*** INPUT MATERIAL ***
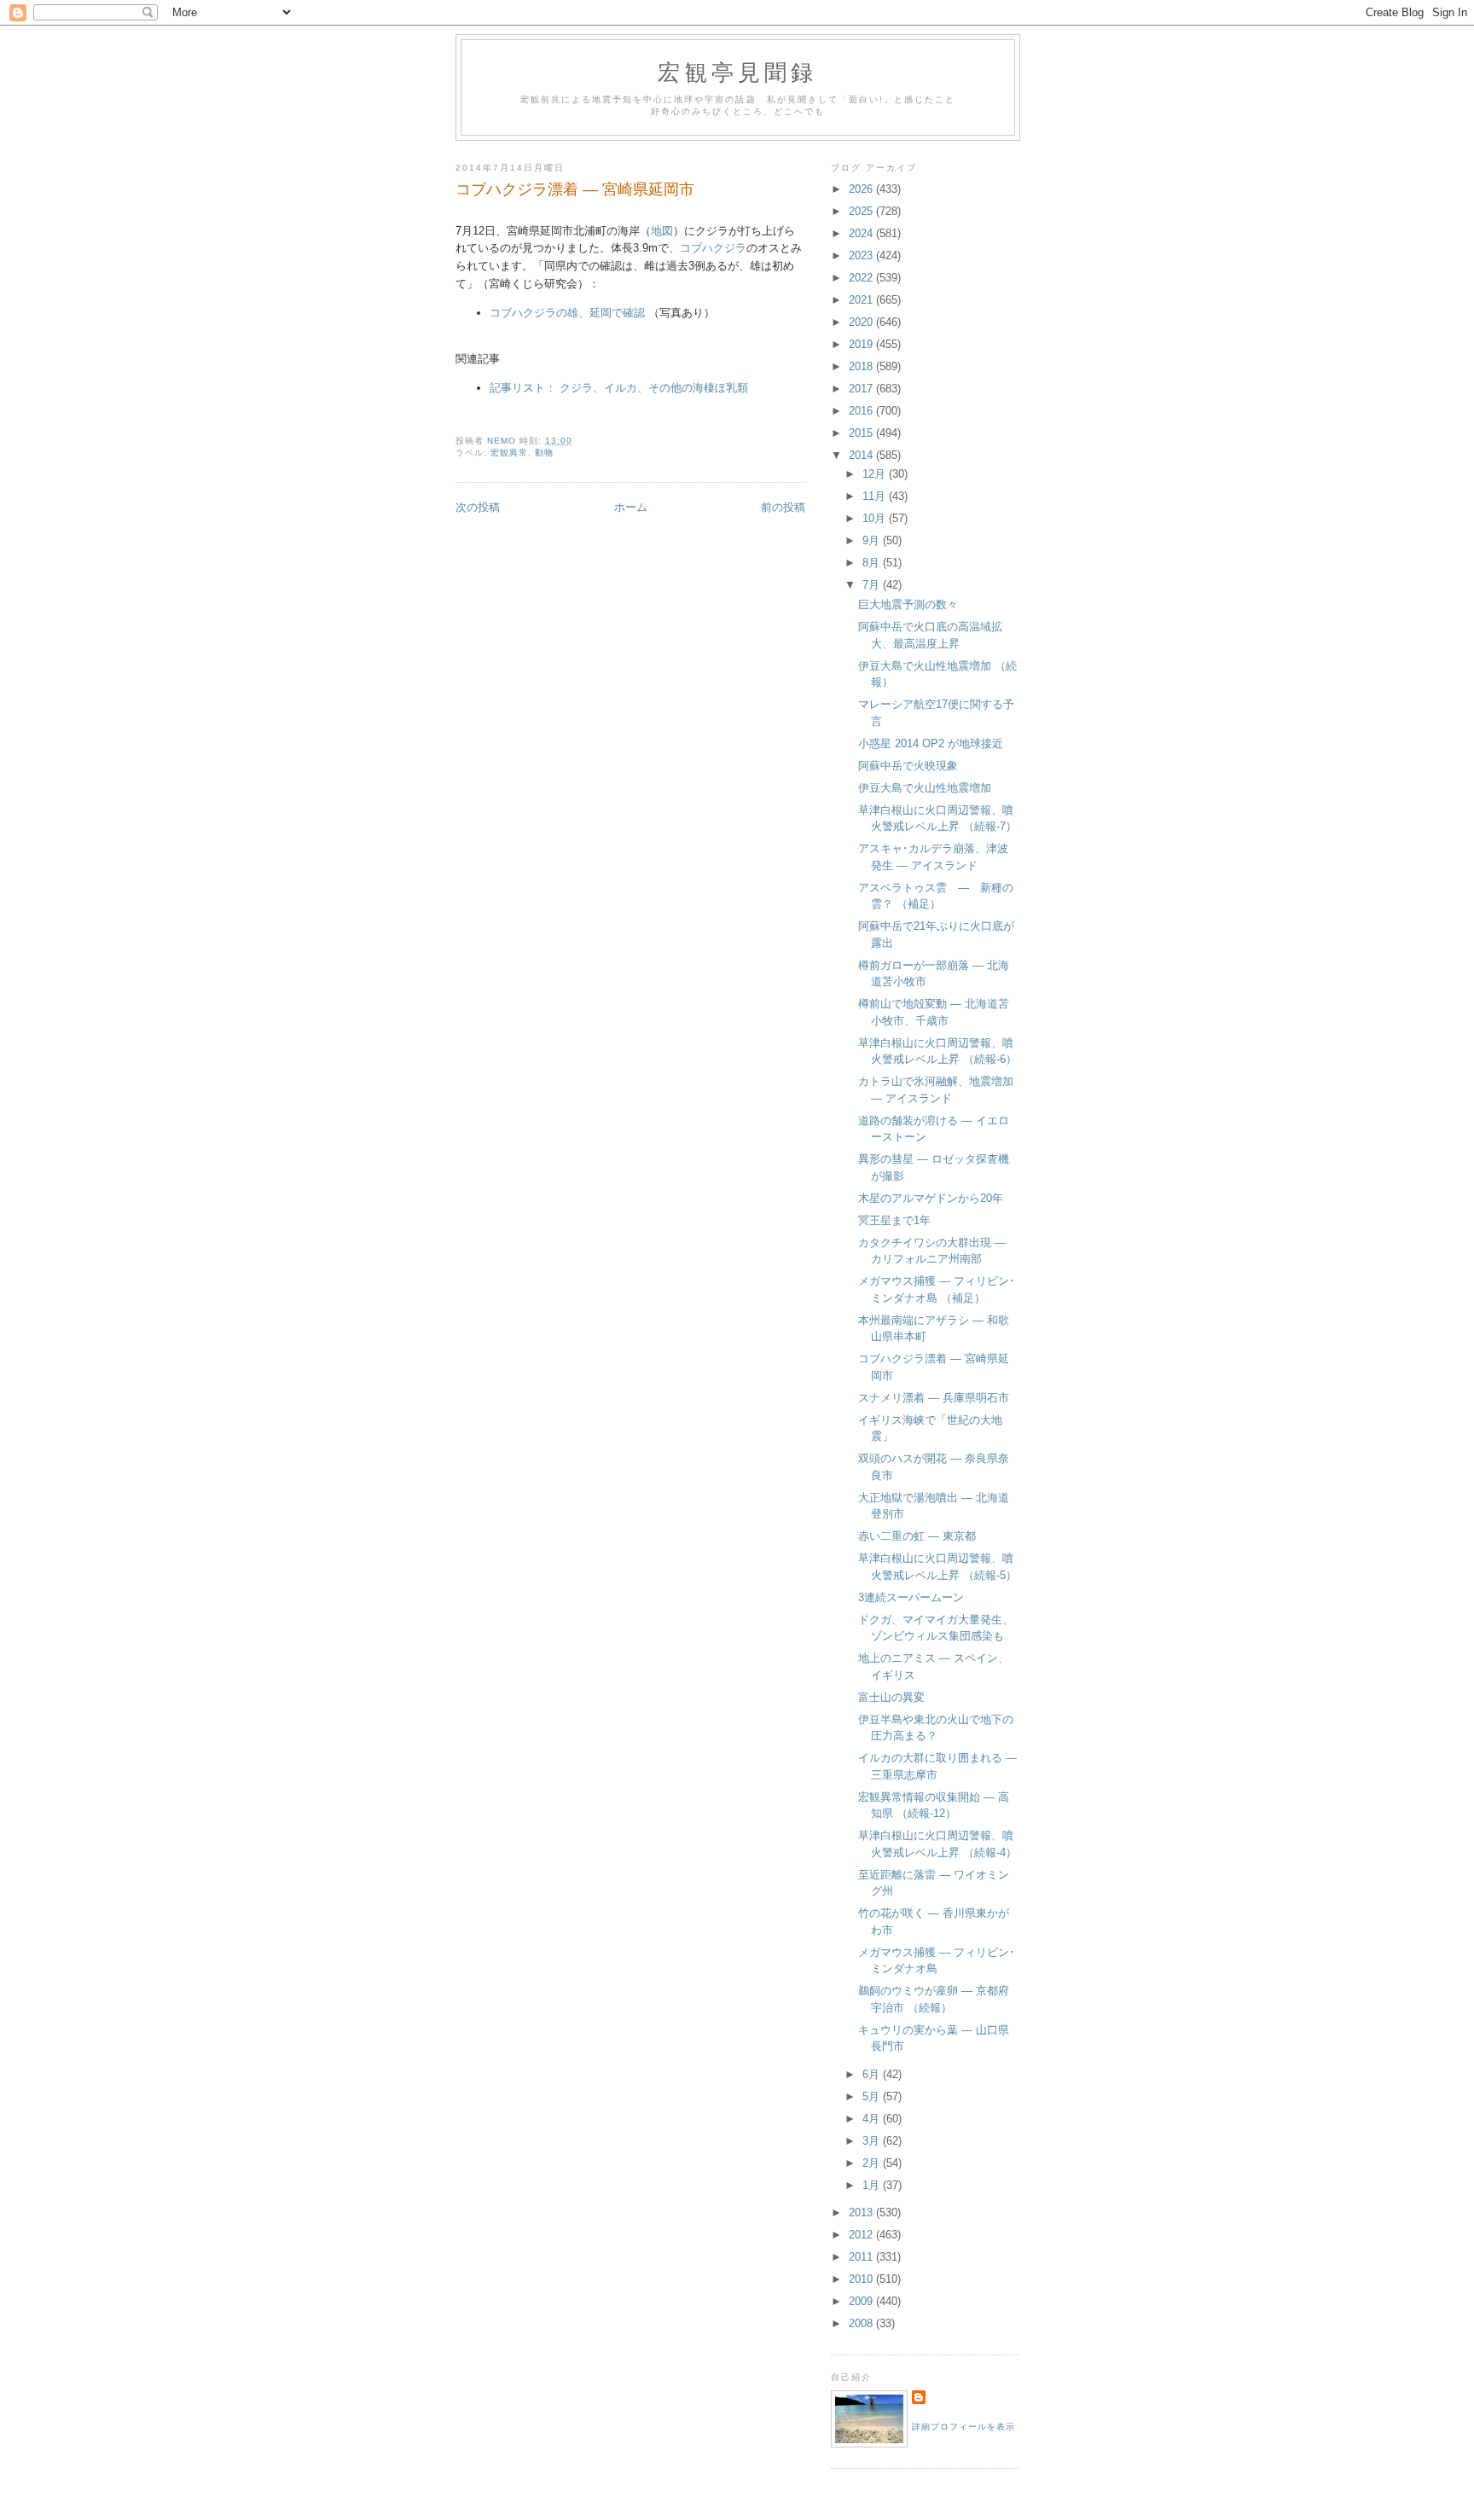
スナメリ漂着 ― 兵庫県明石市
***
*** INPUT MATERIAL ***
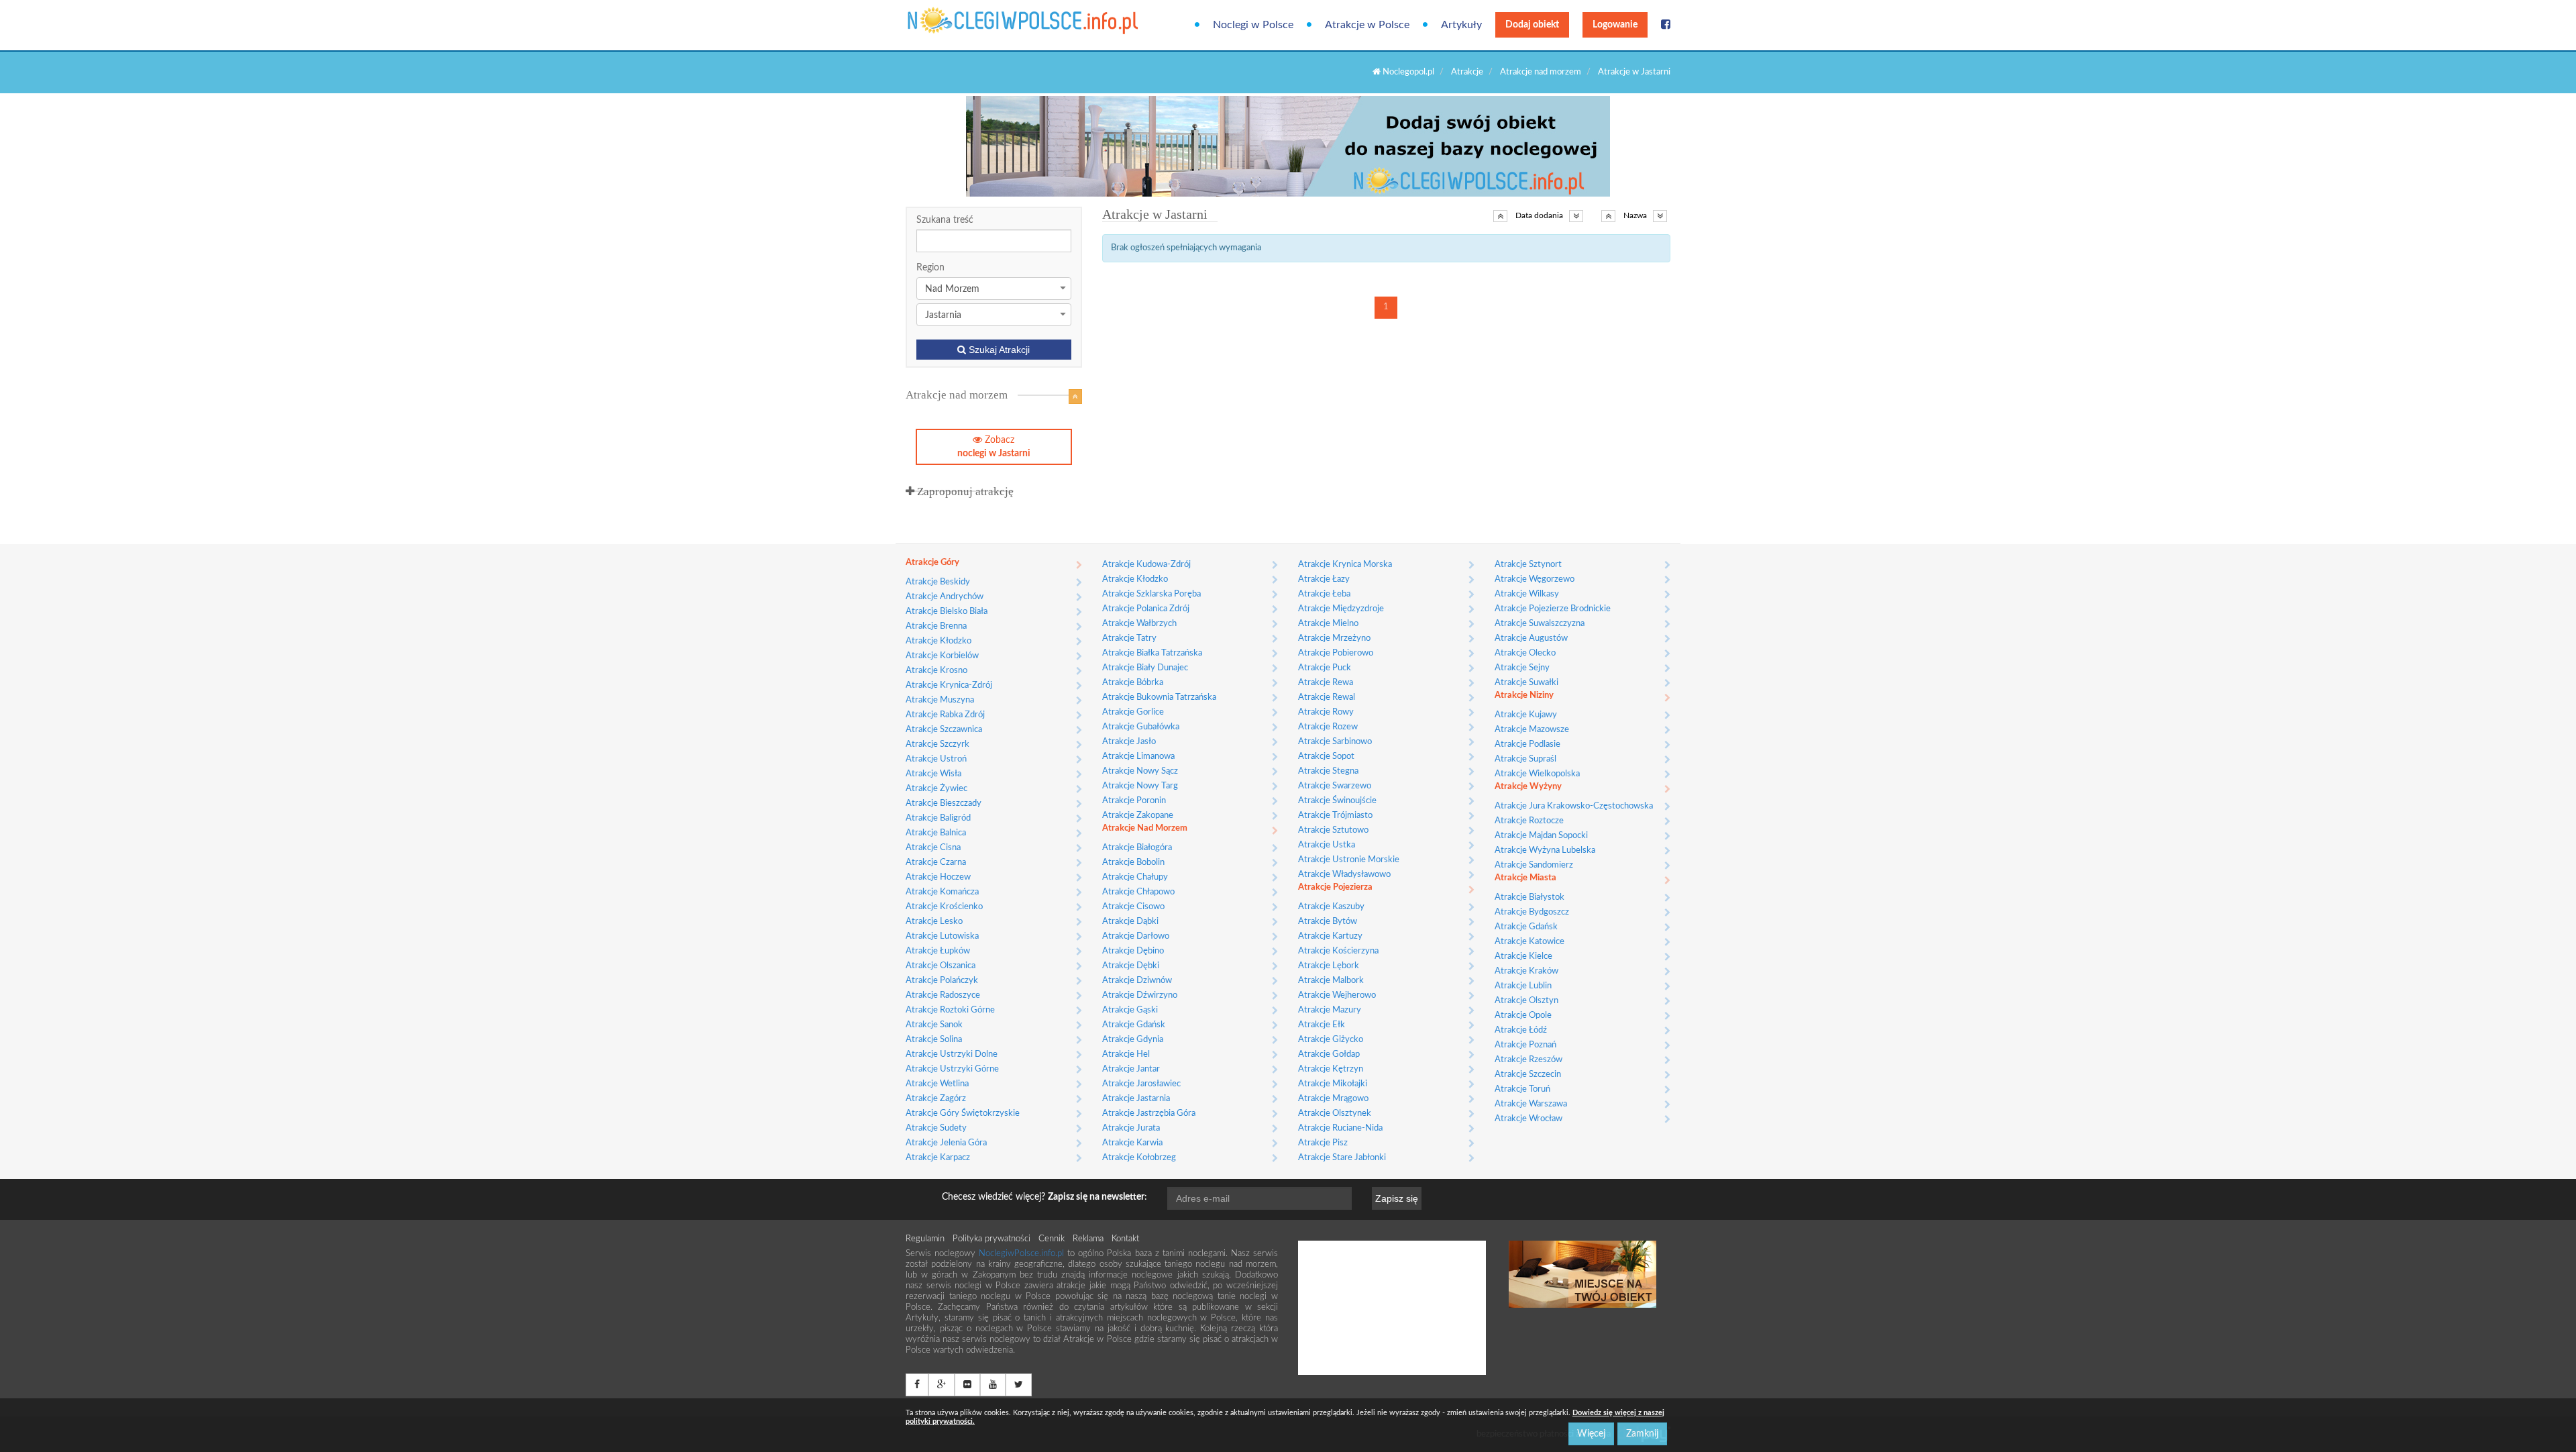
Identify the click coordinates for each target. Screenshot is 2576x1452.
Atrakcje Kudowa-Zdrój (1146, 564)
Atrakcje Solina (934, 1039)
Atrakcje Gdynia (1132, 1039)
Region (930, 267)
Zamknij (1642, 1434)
***
• TASK BRIEF:
Reproduce exactly the entries above, limited to the lines from the one with "Identify the click" through the one with "Zamknij (1642, 1434)", both included.

• RESULT OF THIS EXERCISE:
Identify the click coordinates for each target. Screenshot is 2576x1452.
Atrakcje Kudowa-Zdrój (1146, 564)
Atrakcje Solina (934, 1039)
Atrakcje Gdynia (1132, 1039)
Region (930, 267)
Zamknij (1642, 1434)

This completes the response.